Davalı vekili, kooperatif ortaklığından ayrılan üyelerin birikmiş sermaye paylarının ve aidatlarının ödenmesinin 3 yıla kadar ertelenmesine dair genel kurul kararının mevcut olduğunu, öte yandan, talebin dava tarihi itibariyle muaccel hale gelmediğini savunarak, davanın reddini istemiştir.
Mahkemece davanın reddine dair verilen karar, Dairemizin 2014/9318 Esas 12/06/2015 tarihli ilamı ile, davalı kooperatifin aynı tarihte istifa eden başka bir ortağı tarafından açılan dosyada alınan bilirkişi raporunda, kooperatif genel kurulunca alınan üç yıllık erteleme kararının yerinde olmadığının belirtildiği, mevcut dosyada görüşüne başvurulan bilirkişi ise, üç yıllık erteleme kararının yerinde olduğunu rapor ettiği, mahkemece, anılan dosya getirtilip, yukarıda anılan ilkeler çerçevesinde erteleme kararının yerinde olup olmadığına ilişkin yeni bir bilirkişi heyetinden rapor alınarak sonucuna göre karar verilmesi gerektiği gerekçesiyle bozulmuştur. Bozma ilamına uyularak yapılan yargılama sonucunda, dosyalardaki davalıların birbirinden farklı tüzel kişilikler olduğu, davalı kooperatifin 2009 yılı bilançosunun görüşüldüğü 21/02/2010 tarihli genel kurulda alınan borçların 3 yıl ertelenmesine ilişkin kararın yerinde olduğu, davacının alacağının 21/03/2013 tarihinde talep edilebilir hale geldiği, mevcut davanın 16/04/2012 tarihinde açıldığı, davanın erken açıldığı gerekçesiyle davanın reddine karar verilmiştir.

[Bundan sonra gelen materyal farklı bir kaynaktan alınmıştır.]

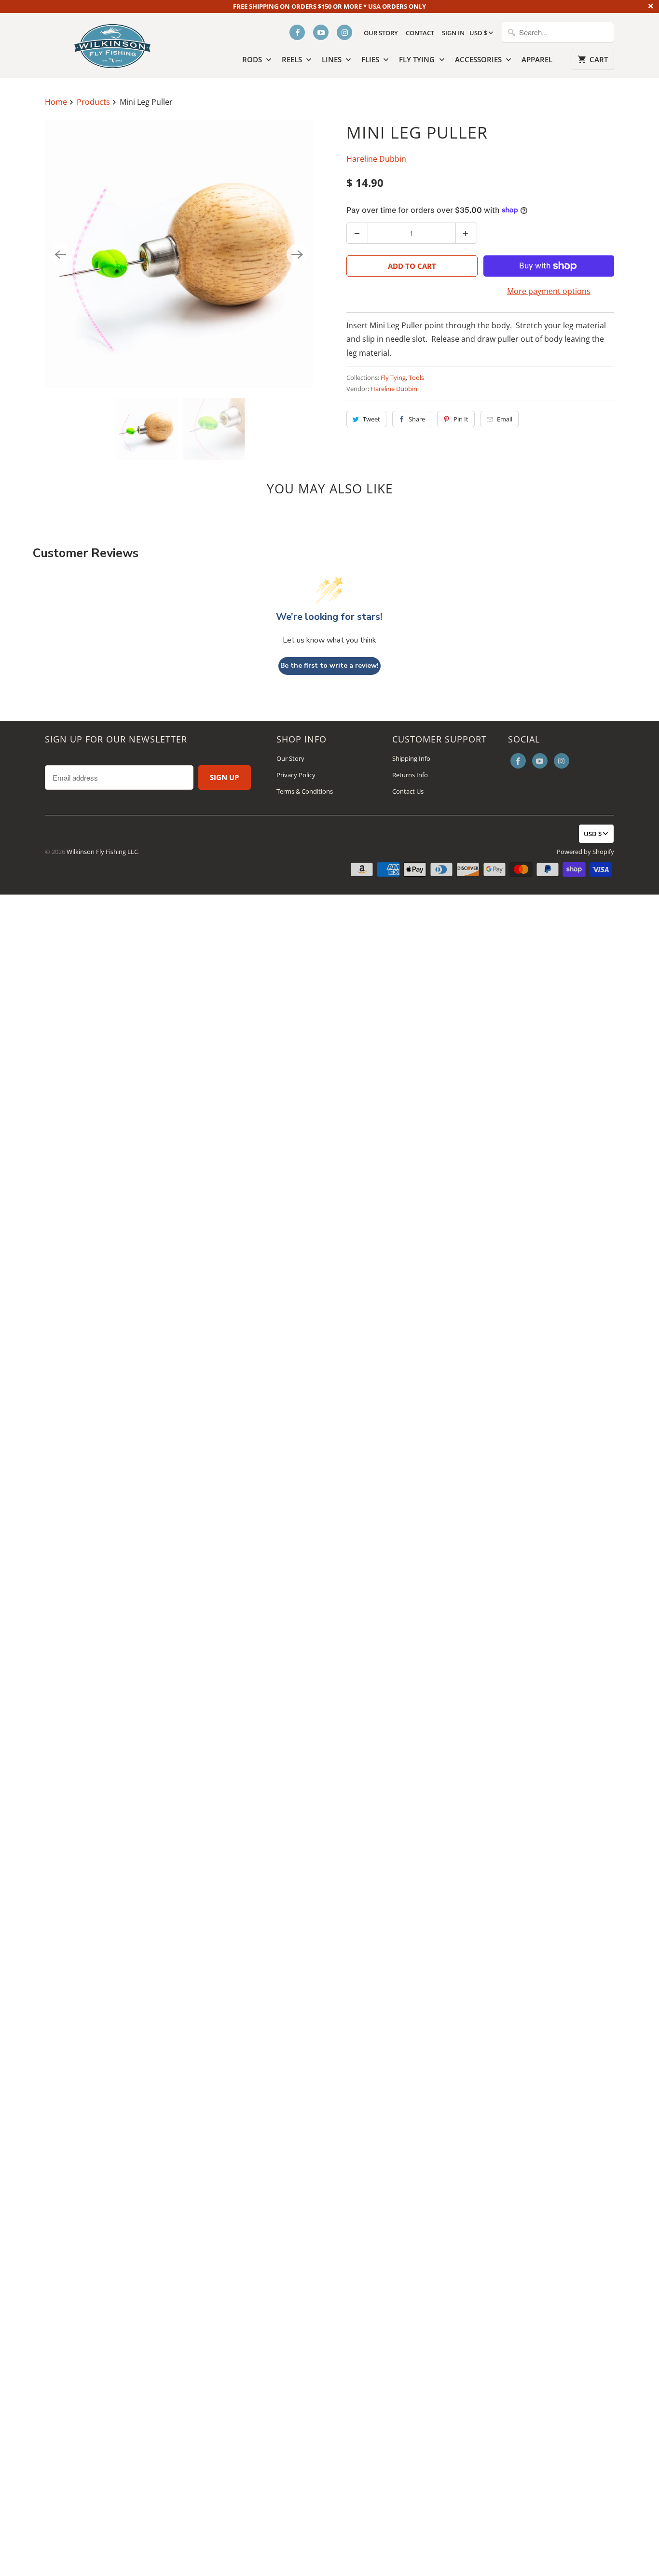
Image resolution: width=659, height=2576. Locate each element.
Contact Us (408, 791)
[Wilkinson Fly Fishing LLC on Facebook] (297, 32)
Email (504, 419)
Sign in (453, 32)
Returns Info (410, 774)
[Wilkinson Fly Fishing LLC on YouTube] (321, 32)
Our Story (381, 32)
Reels (293, 59)
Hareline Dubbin (376, 159)
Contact (420, 32)
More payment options (548, 291)
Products (94, 102)
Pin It (460, 419)
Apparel (537, 59)
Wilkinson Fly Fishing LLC (102, 851)
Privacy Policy (296, 774)
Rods (253, 59)
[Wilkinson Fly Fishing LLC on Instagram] (344, 32)
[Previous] (60, 254)
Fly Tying (418, 59)
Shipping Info (411, 758)
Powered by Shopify (585, 851)
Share (417, 419)
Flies (371, 59)
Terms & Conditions (304, 791)
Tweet (371, 419)
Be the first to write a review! (329, 665)
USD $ (478, 32)
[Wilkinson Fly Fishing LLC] (112, 44)
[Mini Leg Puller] (179, 254)
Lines (332, 59)
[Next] (297, 254)
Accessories (479, 59)
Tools (416, 377)
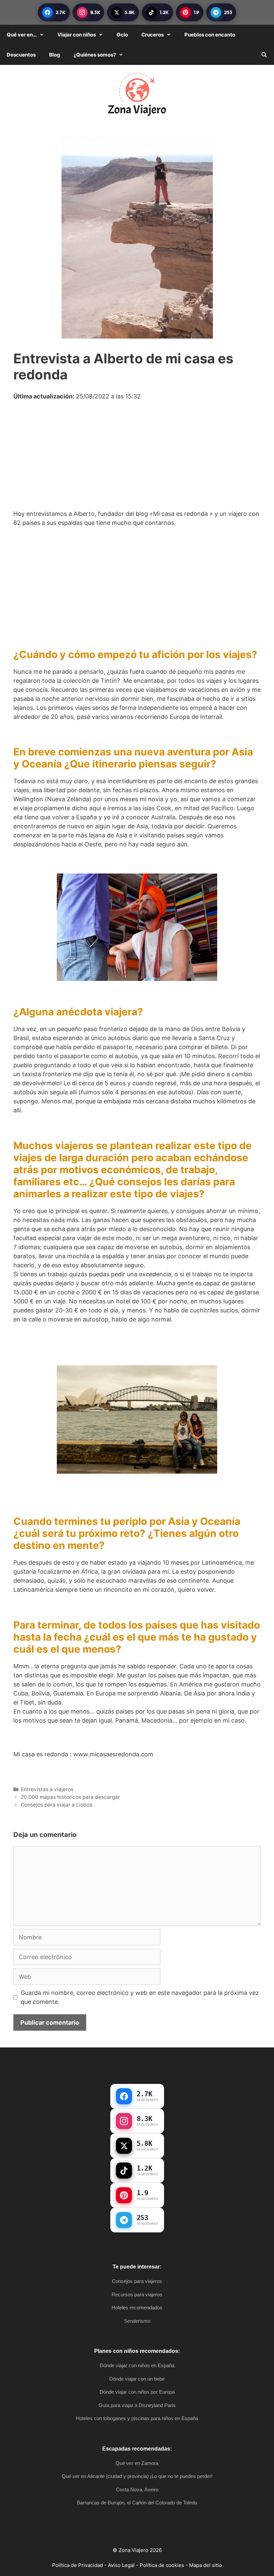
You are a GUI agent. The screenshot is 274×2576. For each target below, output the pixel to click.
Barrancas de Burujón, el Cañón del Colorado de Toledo (137, 2502)
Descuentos (21, 55)
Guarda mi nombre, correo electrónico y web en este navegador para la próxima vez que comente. (140, 1997)
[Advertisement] (137, 460)
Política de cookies (162, 2565)
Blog (54, 55)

Kararı davacı vekili temyiz etmiştir.
Dosyadaki yazılara, mahkemece uyulan bozma kararı doğrultusunda inceleme yapılıp hüküm verilmiş olmasına, delillerin takdirinde bir isabetsizlik bulunmamasına, bozmanın kapsamı dışında kesinleşmiş olan yönlere ilişkin temyiz itirazları incelenemeyeceğine göre davacı vekilinin temyiz itirazları yerinde görülmemiştir.
SONUÇ: Yukarıda açıklanan nedenlerle davacı vekilinin tüm temyiz itirazlarının reddiyle usul ve kanuna uygun bulunan hükmün ONANMASINA, aşağıda yazılı onama harcının temyiz edenden alınmasına, kararın tebliğinden itibaren 15 gün içerisinde karar düzeltme yolu açık olmak üzere 28.10.2020 tarihinde oy birliğiyle karar verildi.